Measuring happiness is an increasingly popular, yet even more daunting task than measuring wealth. White notes, "The concept of happiness, or satisfaction with life, is currently a major area of research in economics and psychology, most closely associated with new developments in positive psychology." Nonetheless, there's a long way to go. Cultural differences, for example, might influence people's willingness to state that they're happy. This certainly would be true among groups in which modesty and self-effacement are highly valued. Also there's the obvious distinction between an acute immediate feeling of happiness and a more general feeling of contentment.
These and other provisos aside, White's meta-analysis of the many studies he considered shows that three factors were most crucial in predicting how happy people would claim to be: health, then wealth and access to education.
He concludes, "There is a belief that capitalism leads to unhappy people. However, when people are asked if they are happy with their lives, people in countries with good healthcare, a higher GDP per capita, and access to education were much more likely to report being happy."

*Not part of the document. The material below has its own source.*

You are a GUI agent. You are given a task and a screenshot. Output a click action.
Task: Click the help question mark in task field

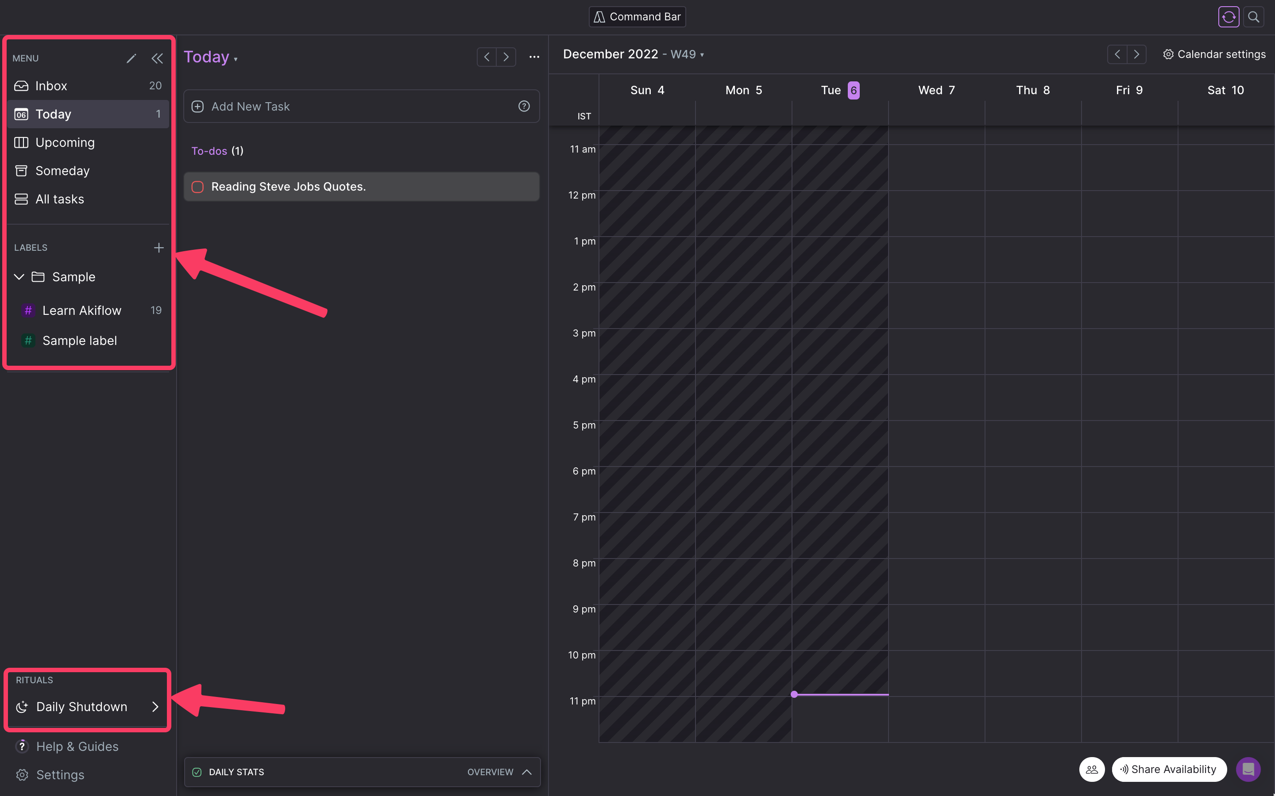pos(524,106)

For what it's worth, the ranking of the 15 happiest nations in the World is: 1-Denmark; 2-Switzerland; 3-Austria; 4-Iceland; 5-The Bahamas; 6-Finland; 7-Sweden; 8-Bhutan; 9-Brunei; 10-Canada; 11-Ireland; 12-Luxembourg; 13-Costa Rica; 14-Malta; 15-The Netherlands
The US was 23rd, the UK 41st, Russia 167th, and the three least happy countries were: 176-Democratic Republic of the Congo; 177-Zimbabwe; 178-Burundi.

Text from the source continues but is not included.